**What is required**
Copy out the lines starting at the one containing "Where should I" and ending at the one containing "(x=197, y=34)", including both, and omit the pictures from your answer.

-- start of Extracted entries --

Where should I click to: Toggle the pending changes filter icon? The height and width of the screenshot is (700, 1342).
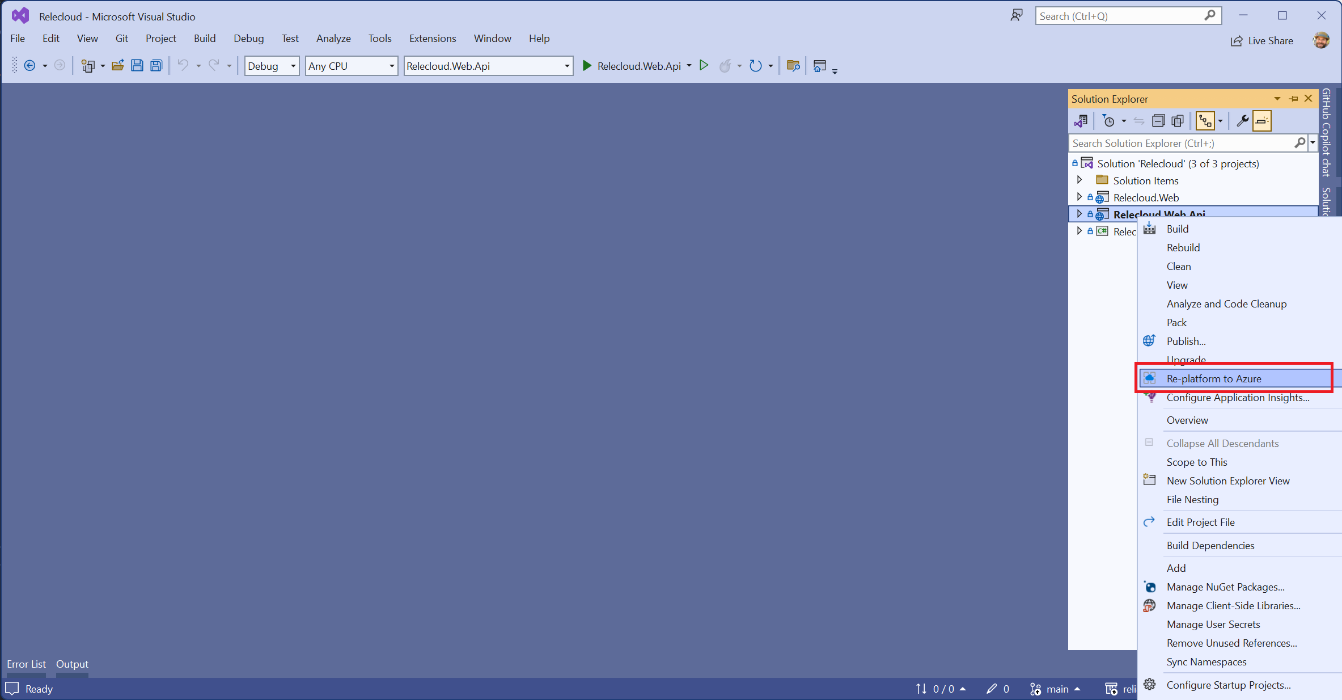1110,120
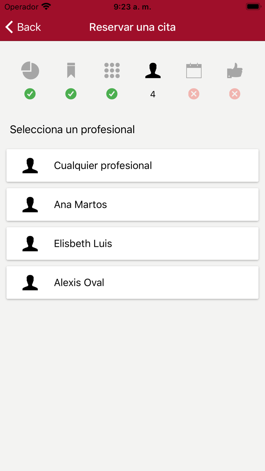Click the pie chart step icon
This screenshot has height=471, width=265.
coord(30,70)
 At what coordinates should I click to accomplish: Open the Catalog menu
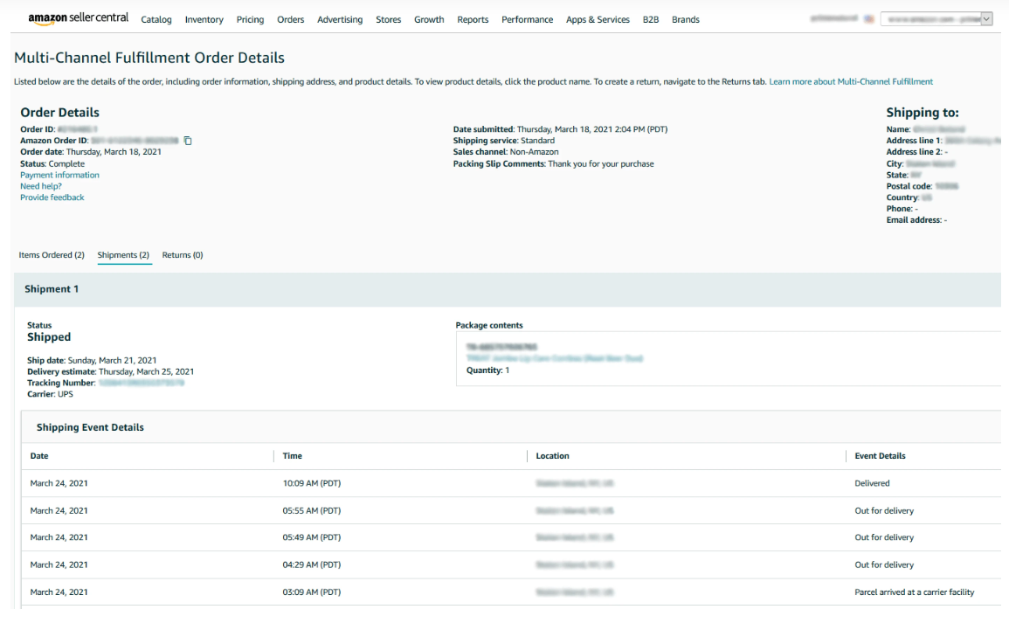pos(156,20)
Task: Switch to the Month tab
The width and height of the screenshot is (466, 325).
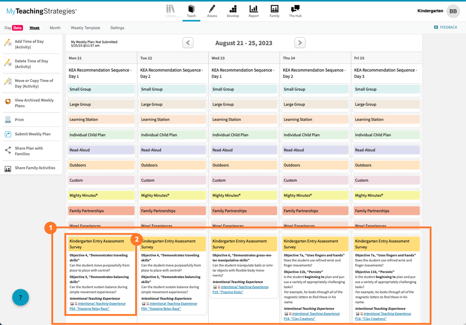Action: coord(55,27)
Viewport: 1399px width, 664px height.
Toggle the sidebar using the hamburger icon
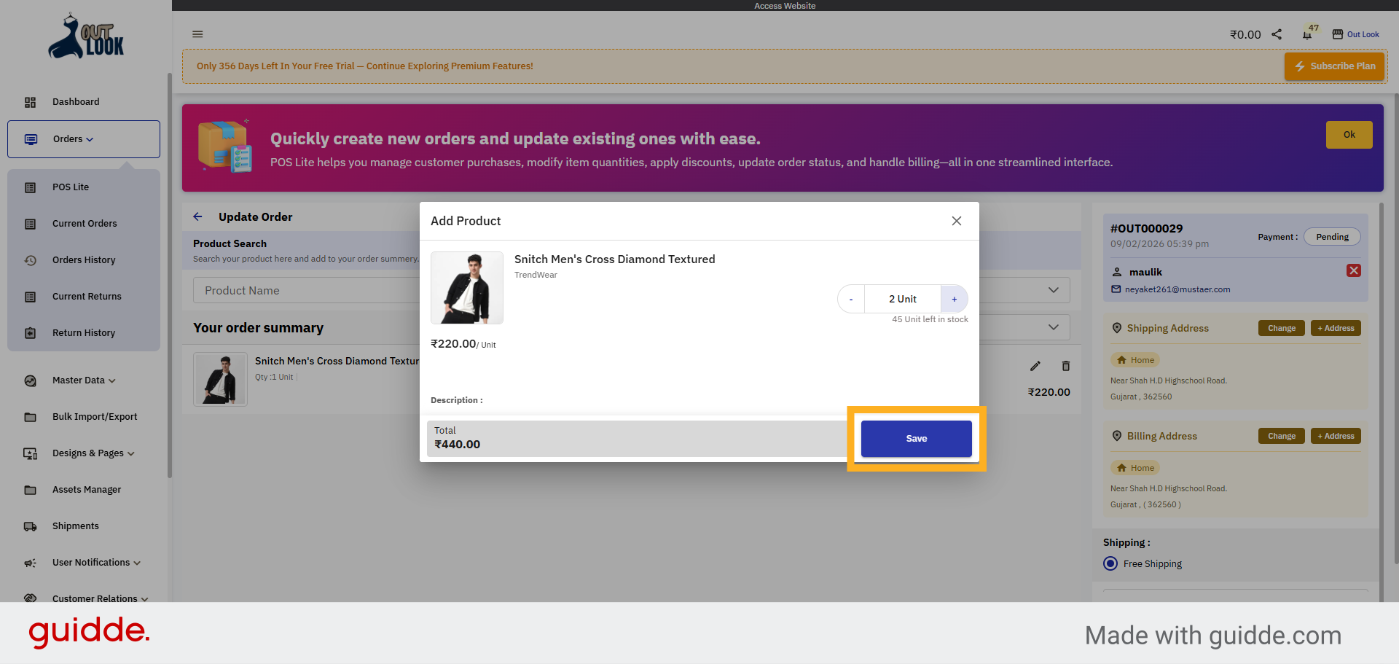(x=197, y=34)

-- end of Extracted entries --
-- start of Extracted entries --

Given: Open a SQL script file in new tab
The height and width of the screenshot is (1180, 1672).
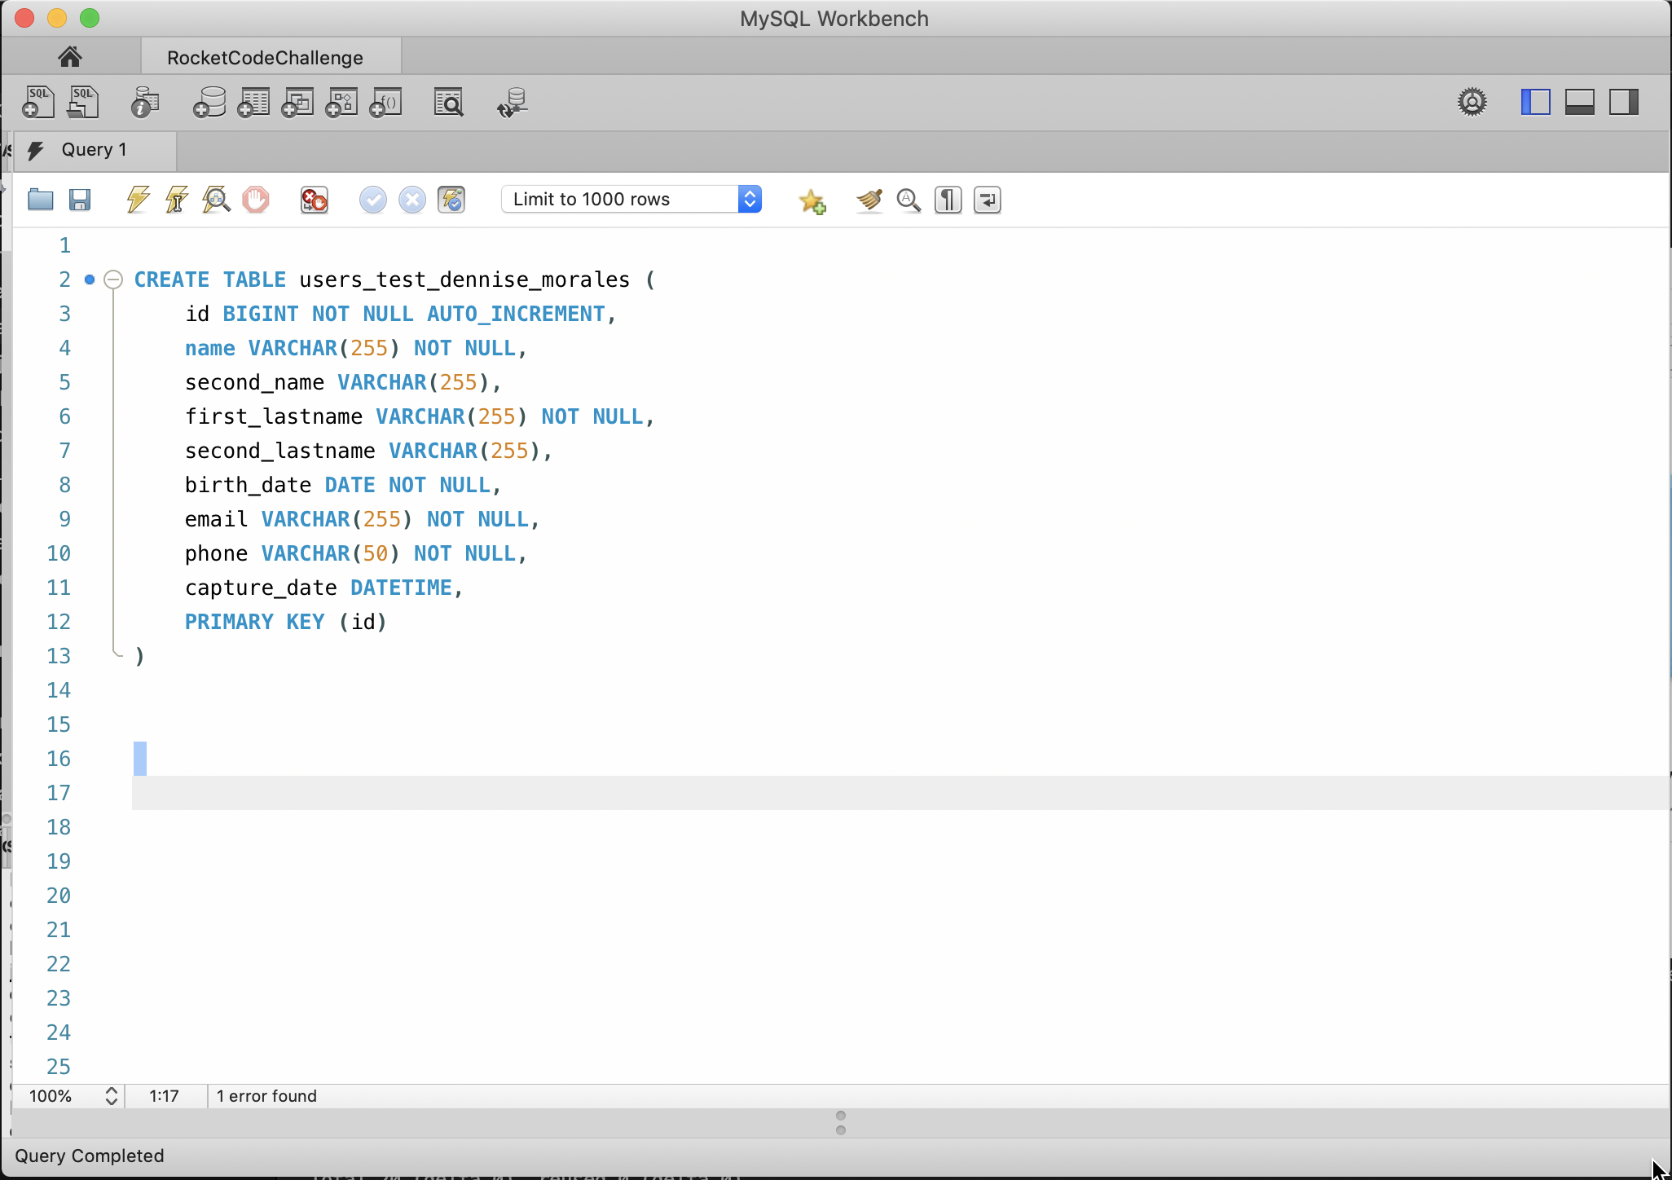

-- end of Extracted entries --

**Result of the task**
Where should I click to: Toggle the pending changes filter icon? The height and width of the screenshot is (700, 1342).
1110,120
Click the pie chart step icon
This screenshot has height=471, width=265.
coord(30,70)
 At what coordinates should I click to accomplish: Open the Catalog menu
pos(156,20)
Task: Switch to the Month tab
The width and height of the screenshot is (466, 325).
Action: coord(55,27)
Viewport: 1399px width, 664px height.
Toggle the sidebar using the hamburger icon
(x=197, y=34)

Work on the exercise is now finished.